[TO BE DONE]
Rewrite the material from the line with "Tap the Gepland" through the line with "[x=18, y=12]" as a two-column CSV with the headers instruction and response. Each row should pair a text with its answer, with each value in one quoted field and line breaks turned into spaces.
── INPUT RECORDS ──
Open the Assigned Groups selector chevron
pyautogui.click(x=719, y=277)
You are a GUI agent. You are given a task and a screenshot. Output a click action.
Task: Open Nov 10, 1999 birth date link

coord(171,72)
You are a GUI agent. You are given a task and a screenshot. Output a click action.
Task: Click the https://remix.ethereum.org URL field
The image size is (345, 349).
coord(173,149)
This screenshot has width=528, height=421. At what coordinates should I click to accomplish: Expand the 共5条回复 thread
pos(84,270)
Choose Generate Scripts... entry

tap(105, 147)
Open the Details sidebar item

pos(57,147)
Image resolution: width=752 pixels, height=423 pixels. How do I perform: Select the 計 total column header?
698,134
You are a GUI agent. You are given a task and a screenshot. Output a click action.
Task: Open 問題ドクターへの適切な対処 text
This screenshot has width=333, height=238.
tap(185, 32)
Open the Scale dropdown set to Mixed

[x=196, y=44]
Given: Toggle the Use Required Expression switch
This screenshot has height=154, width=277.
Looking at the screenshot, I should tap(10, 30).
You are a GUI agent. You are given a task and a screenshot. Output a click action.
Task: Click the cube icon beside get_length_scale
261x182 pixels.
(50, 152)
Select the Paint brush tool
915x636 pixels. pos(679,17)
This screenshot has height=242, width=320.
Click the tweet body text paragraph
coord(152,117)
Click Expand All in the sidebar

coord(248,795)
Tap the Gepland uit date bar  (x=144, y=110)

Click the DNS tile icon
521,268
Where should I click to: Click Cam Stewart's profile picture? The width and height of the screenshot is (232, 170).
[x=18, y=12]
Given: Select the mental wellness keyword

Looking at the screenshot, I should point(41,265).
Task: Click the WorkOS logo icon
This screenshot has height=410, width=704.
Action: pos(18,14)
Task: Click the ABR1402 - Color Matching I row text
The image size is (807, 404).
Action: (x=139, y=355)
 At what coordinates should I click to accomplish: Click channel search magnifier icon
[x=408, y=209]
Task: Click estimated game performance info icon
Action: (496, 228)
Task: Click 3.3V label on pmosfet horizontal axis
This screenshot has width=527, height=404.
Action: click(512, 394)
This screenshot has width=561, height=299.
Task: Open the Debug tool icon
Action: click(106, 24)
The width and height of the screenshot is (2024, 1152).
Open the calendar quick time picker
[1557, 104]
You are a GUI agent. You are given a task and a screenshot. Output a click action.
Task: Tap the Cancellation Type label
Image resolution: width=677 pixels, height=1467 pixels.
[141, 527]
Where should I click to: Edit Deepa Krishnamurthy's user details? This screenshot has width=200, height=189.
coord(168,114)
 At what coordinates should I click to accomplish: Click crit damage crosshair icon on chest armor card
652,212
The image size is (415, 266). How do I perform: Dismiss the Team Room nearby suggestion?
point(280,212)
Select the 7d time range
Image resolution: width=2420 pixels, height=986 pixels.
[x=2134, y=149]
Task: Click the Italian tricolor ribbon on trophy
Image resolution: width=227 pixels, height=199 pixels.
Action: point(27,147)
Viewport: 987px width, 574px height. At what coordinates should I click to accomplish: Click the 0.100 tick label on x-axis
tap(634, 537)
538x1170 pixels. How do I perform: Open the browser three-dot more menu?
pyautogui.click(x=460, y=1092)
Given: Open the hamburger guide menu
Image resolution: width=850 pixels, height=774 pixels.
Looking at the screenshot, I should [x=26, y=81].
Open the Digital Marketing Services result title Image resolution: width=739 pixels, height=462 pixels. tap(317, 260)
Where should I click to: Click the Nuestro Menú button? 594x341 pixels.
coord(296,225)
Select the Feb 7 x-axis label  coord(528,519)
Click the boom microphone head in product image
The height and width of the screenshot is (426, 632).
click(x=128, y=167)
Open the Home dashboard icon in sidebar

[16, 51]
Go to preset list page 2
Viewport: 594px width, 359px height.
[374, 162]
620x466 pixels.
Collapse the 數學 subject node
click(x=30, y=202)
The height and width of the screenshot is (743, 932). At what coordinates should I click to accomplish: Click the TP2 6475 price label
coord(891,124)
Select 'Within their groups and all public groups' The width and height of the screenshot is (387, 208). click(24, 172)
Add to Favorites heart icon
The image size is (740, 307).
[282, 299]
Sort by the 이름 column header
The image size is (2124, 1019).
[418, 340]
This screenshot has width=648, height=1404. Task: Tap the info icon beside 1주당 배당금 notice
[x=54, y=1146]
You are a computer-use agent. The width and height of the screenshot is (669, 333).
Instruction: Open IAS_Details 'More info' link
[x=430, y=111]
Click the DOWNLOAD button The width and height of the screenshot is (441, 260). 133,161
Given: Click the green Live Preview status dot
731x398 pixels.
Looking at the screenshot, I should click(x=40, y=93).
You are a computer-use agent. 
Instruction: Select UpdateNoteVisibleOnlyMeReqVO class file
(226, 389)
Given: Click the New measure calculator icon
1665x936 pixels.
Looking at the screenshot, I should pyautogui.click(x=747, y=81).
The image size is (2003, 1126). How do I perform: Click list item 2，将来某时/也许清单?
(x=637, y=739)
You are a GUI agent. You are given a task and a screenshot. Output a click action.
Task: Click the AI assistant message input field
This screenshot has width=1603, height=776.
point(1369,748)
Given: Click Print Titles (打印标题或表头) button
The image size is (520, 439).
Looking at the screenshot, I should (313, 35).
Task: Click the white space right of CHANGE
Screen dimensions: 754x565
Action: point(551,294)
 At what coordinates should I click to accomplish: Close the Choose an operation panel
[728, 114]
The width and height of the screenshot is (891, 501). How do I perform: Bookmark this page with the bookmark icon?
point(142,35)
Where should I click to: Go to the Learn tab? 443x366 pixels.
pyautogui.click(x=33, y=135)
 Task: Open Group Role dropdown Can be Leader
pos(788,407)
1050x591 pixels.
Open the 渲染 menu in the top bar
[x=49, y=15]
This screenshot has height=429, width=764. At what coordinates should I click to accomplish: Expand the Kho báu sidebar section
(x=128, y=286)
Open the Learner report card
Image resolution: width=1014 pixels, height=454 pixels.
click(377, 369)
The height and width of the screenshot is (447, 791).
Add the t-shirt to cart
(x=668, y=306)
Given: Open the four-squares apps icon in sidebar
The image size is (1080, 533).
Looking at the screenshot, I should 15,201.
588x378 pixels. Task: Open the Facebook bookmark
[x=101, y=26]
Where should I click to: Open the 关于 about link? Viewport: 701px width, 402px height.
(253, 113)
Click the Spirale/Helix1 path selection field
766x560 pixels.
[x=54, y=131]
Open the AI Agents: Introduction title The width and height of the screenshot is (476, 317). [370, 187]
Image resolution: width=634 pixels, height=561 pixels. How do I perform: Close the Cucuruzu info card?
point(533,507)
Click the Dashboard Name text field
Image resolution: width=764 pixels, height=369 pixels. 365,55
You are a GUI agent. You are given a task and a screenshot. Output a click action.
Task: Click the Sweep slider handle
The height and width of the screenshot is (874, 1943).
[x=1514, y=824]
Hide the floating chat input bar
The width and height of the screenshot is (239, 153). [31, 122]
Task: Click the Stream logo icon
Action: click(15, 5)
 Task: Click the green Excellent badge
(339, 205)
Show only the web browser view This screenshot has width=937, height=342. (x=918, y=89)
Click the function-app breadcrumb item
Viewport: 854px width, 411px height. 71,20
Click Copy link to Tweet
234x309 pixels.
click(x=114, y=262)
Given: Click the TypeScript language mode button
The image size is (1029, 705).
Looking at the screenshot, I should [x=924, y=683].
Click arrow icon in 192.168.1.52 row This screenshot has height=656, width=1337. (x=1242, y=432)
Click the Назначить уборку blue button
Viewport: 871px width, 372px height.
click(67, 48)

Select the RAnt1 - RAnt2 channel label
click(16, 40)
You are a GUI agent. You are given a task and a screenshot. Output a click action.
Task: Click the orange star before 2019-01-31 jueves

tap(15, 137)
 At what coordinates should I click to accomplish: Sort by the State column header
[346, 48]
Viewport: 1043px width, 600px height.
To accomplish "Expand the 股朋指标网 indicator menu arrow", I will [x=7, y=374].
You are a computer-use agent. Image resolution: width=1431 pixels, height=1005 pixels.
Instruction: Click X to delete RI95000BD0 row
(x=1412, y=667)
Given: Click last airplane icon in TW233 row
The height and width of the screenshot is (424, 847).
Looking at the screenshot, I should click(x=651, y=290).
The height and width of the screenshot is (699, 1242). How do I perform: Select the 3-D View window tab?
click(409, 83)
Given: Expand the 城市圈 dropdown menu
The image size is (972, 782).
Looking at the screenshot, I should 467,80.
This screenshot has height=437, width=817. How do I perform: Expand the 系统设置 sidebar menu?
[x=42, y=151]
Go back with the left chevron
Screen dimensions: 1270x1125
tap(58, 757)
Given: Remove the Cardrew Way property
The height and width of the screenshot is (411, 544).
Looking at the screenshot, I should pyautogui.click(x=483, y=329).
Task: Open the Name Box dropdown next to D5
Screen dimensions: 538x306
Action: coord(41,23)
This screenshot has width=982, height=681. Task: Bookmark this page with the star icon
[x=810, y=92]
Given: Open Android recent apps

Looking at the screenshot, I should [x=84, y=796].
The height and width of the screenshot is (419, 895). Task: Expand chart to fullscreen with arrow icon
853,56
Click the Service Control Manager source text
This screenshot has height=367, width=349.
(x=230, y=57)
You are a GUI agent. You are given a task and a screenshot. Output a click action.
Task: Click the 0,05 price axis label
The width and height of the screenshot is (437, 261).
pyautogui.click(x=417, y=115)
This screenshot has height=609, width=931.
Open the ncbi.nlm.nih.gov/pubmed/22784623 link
───
[EXERCISE RESULT]
instruction,response
"Tap the Gepland uit date bar","(x=144, y=110)"
"Click the DNS tile icon","521,268"
"Where should I click to: Click Cam Stewart's profile picture? The width and height of the screenshot is (232, 170).","[x=18, y=12]"